Lines from the one with "Screen dimensions: 970x742" through the end of the records, and no others, are what the answer should contain, copied exactly; please keep pictures out.

## Extracted material
━━━━━━

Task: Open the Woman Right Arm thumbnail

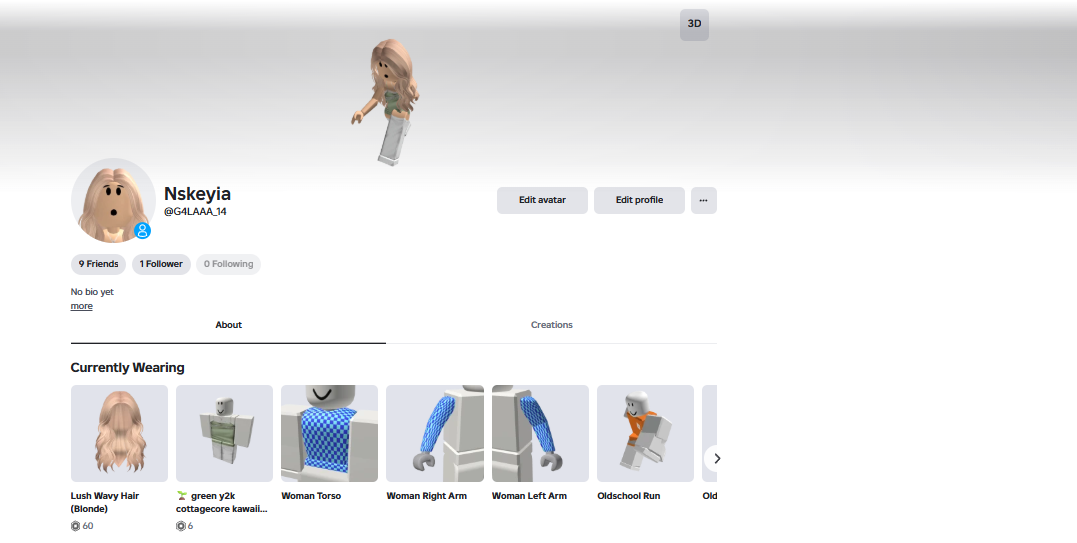Action: coord(435,433)
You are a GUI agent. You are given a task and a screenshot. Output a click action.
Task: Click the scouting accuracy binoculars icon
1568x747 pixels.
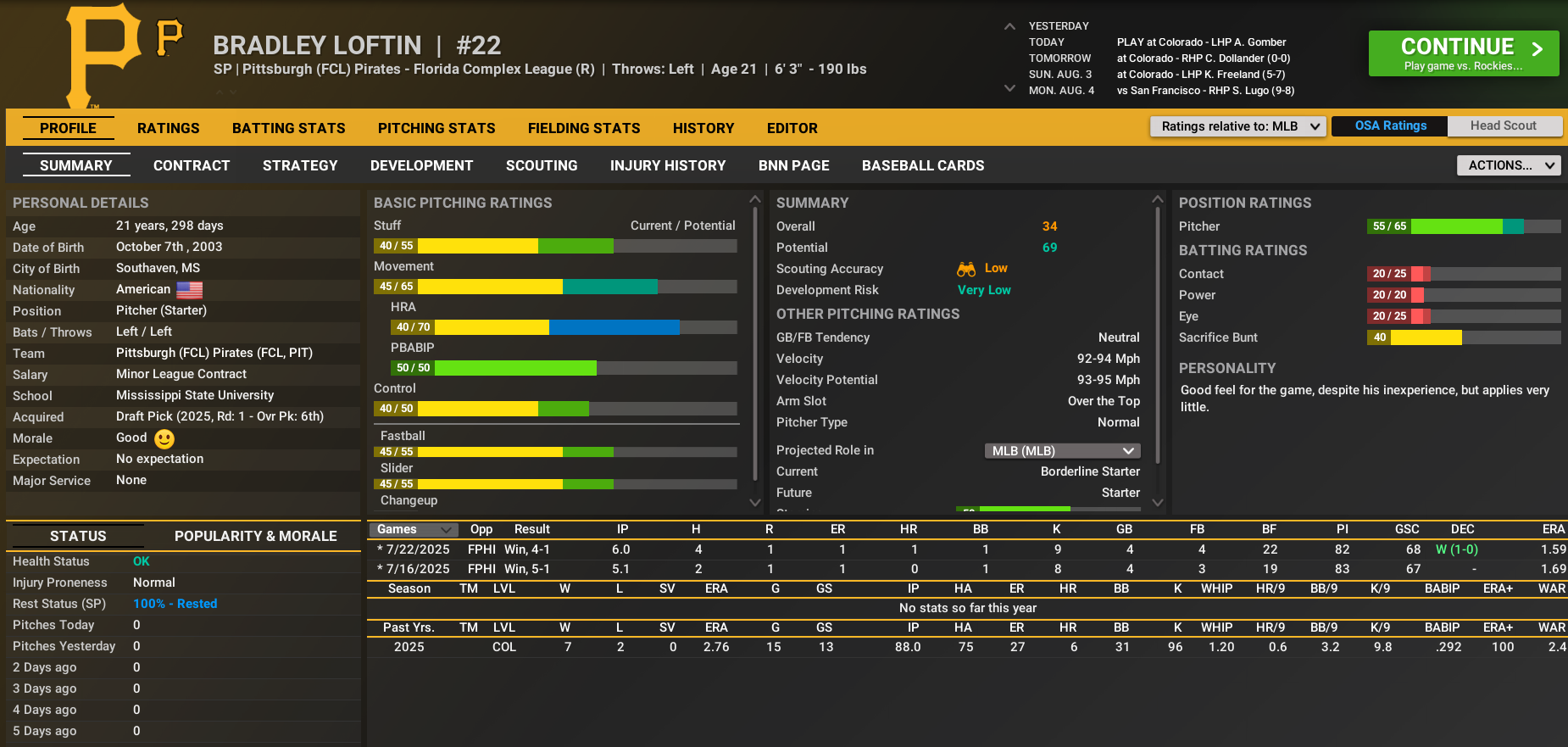coord(966,269)
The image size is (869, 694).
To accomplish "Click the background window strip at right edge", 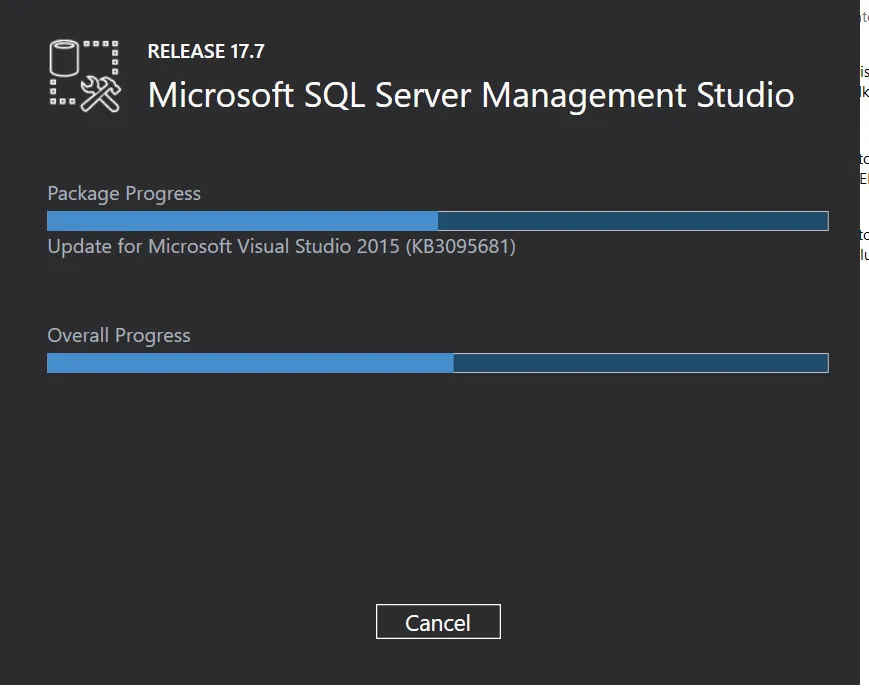I will pos(864,400).
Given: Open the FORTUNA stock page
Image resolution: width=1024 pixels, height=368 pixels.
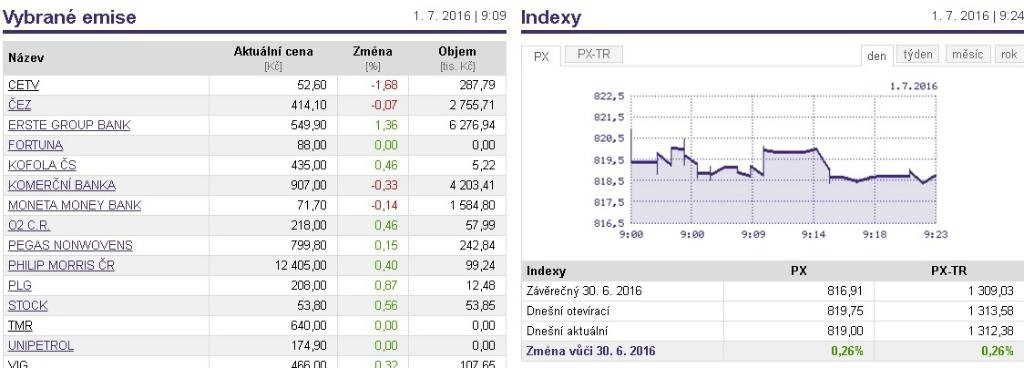Looking at the screenshot, I should click(x=35, y=145).
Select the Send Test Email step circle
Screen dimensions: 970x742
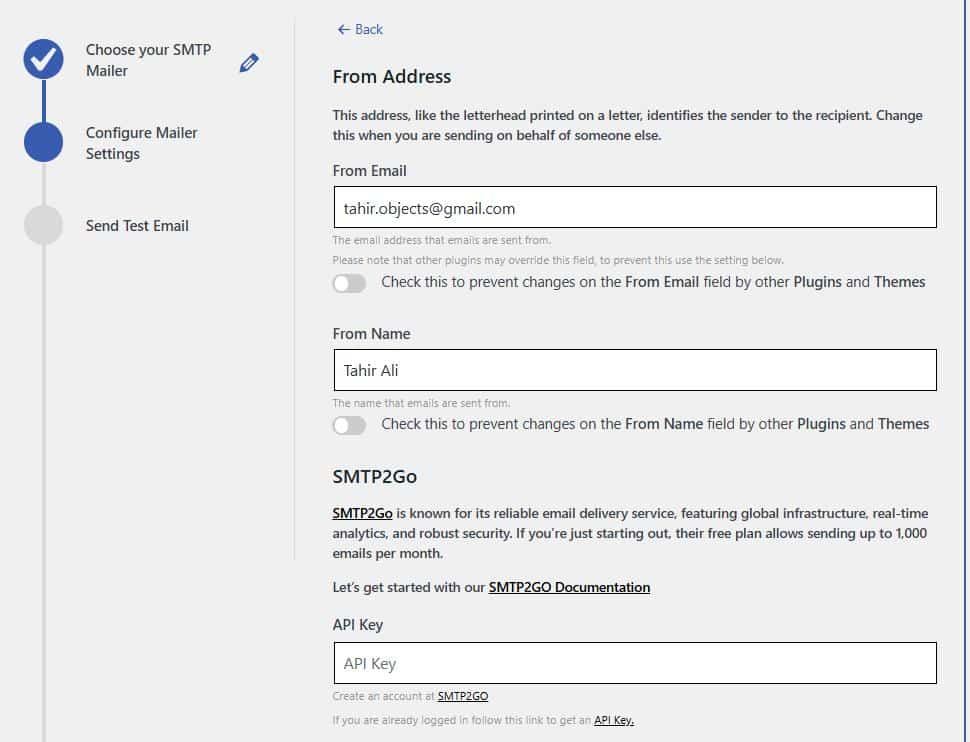[43, 225]
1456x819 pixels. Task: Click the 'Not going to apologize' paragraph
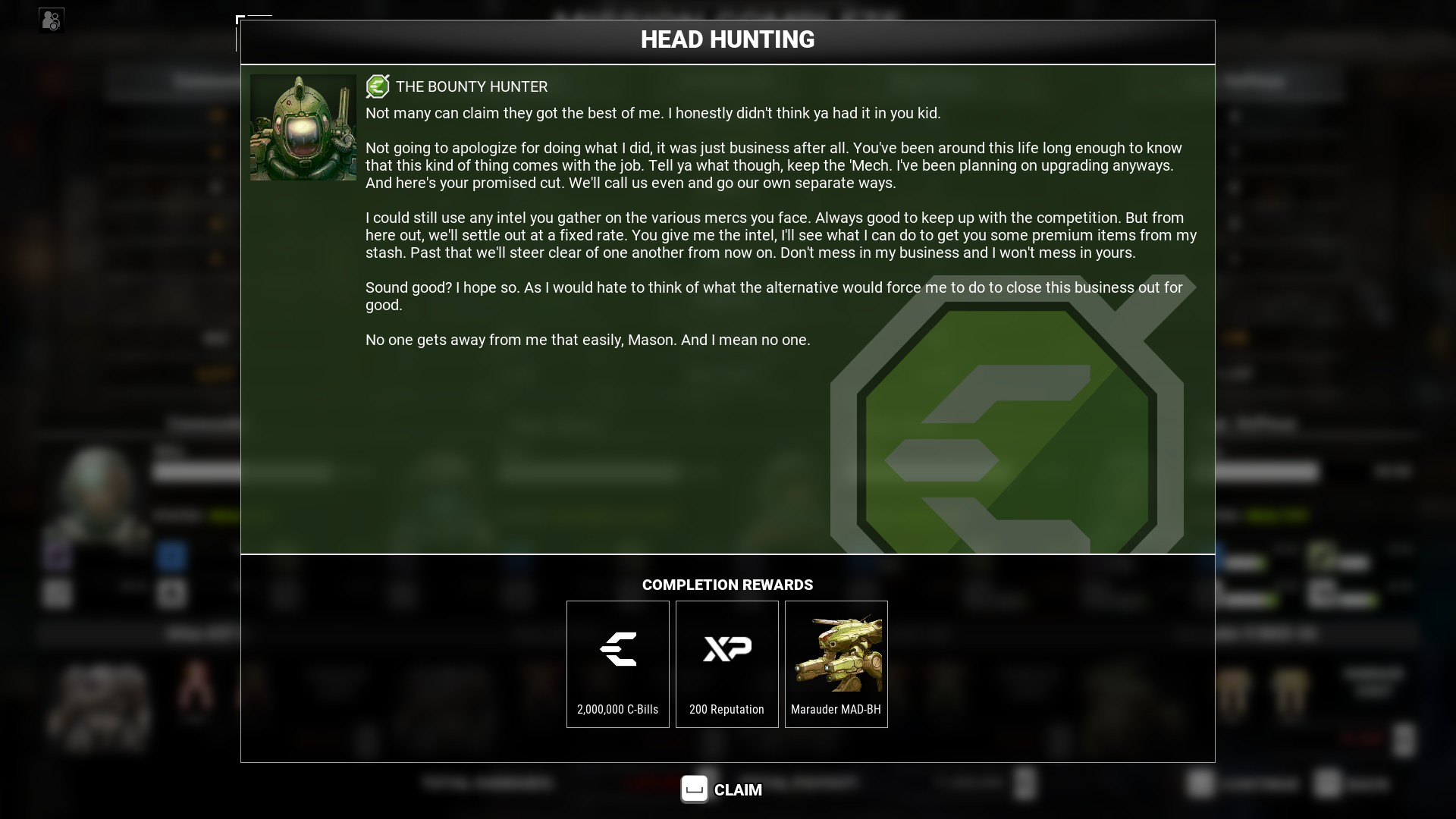click(774, 165)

━━━━━━

## Answer to this exercise
Screen dimensions: 970x742
[43, 225]
1456x819 pixels. Task: Click the 'Not going to apologize' paragraph
click(774, 165)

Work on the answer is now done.